A recent collaboration between the Israelian government and ElectRoad, a company focused on enabling the large-scale use of all-electric buses, to develop technology that allows buses to charge while driving has recently passed its first round of testing. This has won the company $120,000 in investment and the chance to test the technology in 2018 on a 1/2 mile route in Tel Aviv. If this testing goes well, an 11-mile path will be implemented between the city of Eilat and the Ramon International Airport. But more importantly, the success of this testing could signal the feasibility of the technology in other countries.
The technology works using electromagnets. Inverters are installed along the side of the road to provide power to plates of copper embedded in the road, and when these interact with similar copper plates under the bus, the fields interact and power is produced. In addition to this mechanism, the bus will be equipped with a small battery that will provide it with power when it is not above the electromagnetic strip, and allow it to accelerate, which requires a greater force. To learn more, watch the video below:
While this technology is promising, there are still significant hurdles that need to be overcome. The first is the issue of implementation. ElectRoad claims that they can equip one kilometer of road in a single evening, but this is yet to be tested in a city context.
The second problem is that this solution may have come too late because of more recent advances in battery technology. Over the last few years, the cost per kilowatt hour of a lithium battery has decreased from 1000 dollars to 200-300 dollars. Dustin Grace, Director of the battery company Proterra, has stated that “What these auto manufacturers are finding when they’re getting into the $100-to-$200-per-kilowatt-hour range is these vehicles are really on parity with other vehicles.” Therefore, if we just look at these numbers, there is no pressing need to work on rechargeable solutions.
The biggest advantage of this form of powering buses is sustainability.
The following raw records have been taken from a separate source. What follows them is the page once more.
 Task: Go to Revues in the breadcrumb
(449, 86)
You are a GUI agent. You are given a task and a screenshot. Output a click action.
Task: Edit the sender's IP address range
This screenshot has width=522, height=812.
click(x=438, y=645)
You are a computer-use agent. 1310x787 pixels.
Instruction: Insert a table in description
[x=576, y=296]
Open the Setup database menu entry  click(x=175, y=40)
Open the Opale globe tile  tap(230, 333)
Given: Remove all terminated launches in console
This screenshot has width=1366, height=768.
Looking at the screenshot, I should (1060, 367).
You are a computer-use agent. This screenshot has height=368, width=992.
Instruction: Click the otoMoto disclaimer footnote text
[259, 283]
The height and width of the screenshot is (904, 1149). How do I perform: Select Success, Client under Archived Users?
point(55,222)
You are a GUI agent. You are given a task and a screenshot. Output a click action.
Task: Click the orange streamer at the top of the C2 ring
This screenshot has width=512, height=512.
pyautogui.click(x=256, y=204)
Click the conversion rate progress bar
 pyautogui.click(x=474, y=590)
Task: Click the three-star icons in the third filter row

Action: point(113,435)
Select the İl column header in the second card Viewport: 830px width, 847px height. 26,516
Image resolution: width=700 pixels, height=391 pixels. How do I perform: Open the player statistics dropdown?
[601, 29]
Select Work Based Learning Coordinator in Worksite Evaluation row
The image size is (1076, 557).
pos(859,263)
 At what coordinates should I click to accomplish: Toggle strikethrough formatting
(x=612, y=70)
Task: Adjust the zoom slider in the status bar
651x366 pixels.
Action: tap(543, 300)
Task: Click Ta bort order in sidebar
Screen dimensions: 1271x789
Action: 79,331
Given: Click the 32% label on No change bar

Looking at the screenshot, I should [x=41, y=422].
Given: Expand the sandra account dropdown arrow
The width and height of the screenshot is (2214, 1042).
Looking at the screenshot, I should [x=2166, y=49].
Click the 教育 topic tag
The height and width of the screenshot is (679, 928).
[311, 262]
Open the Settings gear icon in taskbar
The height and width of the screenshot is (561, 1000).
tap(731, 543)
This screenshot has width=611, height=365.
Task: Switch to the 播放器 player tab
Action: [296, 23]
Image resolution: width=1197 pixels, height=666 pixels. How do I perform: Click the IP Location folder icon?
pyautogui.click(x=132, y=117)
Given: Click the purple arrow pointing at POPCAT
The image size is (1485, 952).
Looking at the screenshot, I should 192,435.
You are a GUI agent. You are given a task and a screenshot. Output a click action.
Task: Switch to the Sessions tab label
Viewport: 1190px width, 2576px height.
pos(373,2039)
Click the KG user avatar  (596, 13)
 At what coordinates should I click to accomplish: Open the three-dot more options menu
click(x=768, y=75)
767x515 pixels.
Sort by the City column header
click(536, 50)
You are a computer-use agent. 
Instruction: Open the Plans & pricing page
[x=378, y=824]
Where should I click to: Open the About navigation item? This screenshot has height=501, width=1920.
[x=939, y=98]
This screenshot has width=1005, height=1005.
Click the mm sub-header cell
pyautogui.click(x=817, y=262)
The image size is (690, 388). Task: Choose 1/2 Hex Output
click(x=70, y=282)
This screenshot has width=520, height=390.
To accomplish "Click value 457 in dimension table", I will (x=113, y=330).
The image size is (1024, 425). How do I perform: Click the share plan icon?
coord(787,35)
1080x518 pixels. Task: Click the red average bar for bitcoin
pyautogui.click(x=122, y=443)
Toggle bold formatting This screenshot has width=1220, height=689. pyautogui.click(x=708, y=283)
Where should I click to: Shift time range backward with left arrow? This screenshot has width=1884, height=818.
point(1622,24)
The Buses will not use polluting fossil fuels that simultaneously rob the planet of natural resources and damage caused by pollution. If the technology could be extended and applied in cars and other types of vehicles, this could be a feasible solution to the problem of cars and trucks accounting for 20% of U.S emissions.
This technology could also contribute to a greener world in a more subtle way: by producing power. This idea has not yet been integrated into the design, but Oren Ezer, chief executive and co-founder of ElectRoad, claims that the system could be used two-ways, meaning that the buses would feed electricity produced by braking back into the grid.